Closed nzarnaghi closed 3 years ago
molecule_vae.py is a set of helper functions for building the grammar, with functions to encode sequences into grammar rules and back. make_zinc_dataset_grammar.py makes a one-hot dataset of grammar rules from sequence data, whereas make_zinc_dataset_str makes a one-hot dataset from characters of the sequence.

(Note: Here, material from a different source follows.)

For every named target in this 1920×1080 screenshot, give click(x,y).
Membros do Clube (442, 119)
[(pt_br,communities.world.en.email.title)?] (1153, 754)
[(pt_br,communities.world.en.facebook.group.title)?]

If you want to use a new grammar and input I'd recommend creating a copy of all files that have the word 'zinc' in them and molecule_vae. The most important thing will be creating new grammar rules. To respond to your email: the grammar needs to unambiguously decode a sequence so for instance if you have these grammar rules: ’seq -> rna' ‘rna -> A rna' ‘rna -> C rna' ‘rna -> AC rna' ‘rna -> '
and you are trying to decode the sequence ‘AC’ it is unclear if the parser should use rules 1, 2, 3, 5 or rules 1, 4, 5. You have to make sure your rules do not overlap like this. See the equation and molecule grammars for inspiration.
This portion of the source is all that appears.